Not shown is the Library which can be accessed from the "Guidance" menu item.

CommonKADS is the sequel to KADS, which was wholly developed in the eighties. Therefore many ideas originated in KADS are incorporated in the focused approaches and the full-fledged methodologies which KBS specific grafts. In particular the library of generic expertise tasks as can be found in Breuker et al. (1988) and elaborated in Breuker and van de Velde (1994), has been frequently (re)used. It could be that this library is ultimately the most frequently used product of the entire KADS endeavor.

The COMMET methodology (Steels, 1990; 1993) has not been widely published.

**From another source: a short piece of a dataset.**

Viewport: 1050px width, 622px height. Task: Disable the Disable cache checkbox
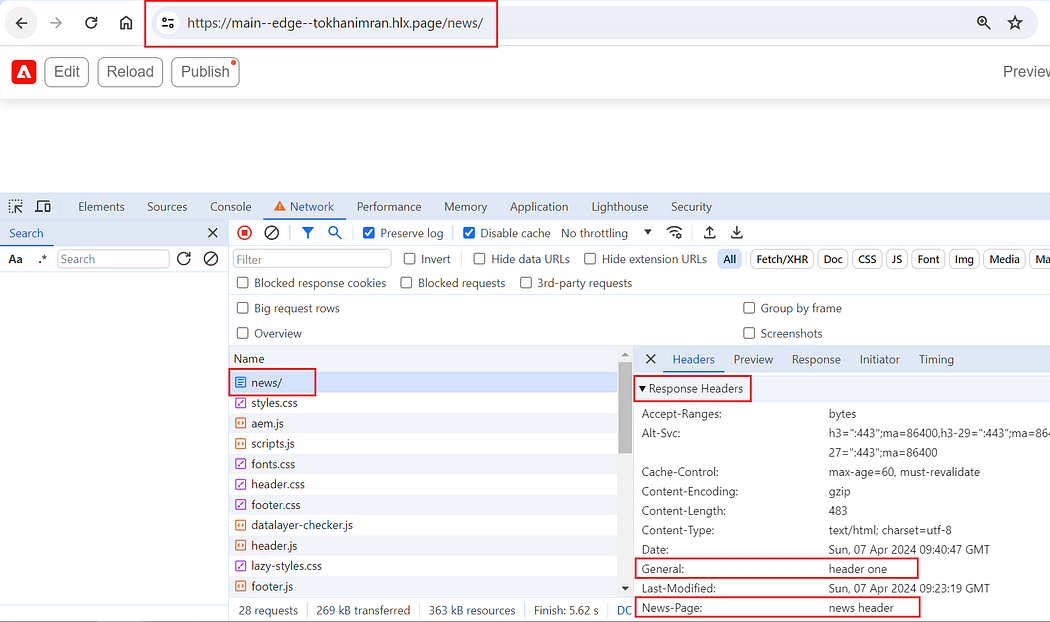coord(469,233)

It is based on the theory that three major components make up a knowledge level description of expertise: the model perspective, the task perspective, and the method perspective. These perspectives are refined in a "spiral" movement. The COMMET approach is supported by a workbench described in Steels (1993). However, the move to operational use has been mainly limited to Belgium and there was never a commercially available version of the COMMET workbench.

Though not sailing under the flag of a methodology, the book by Prerau (1990) comes fairly close to the methodology definition of Section 2. Though the world view is not stated explicitly, the sequence of phases that Prerau describes is of the familiar waterfall type. But the support for carrying out these phases as presented in the majority of the chapters is, most of the time, very KBS specific.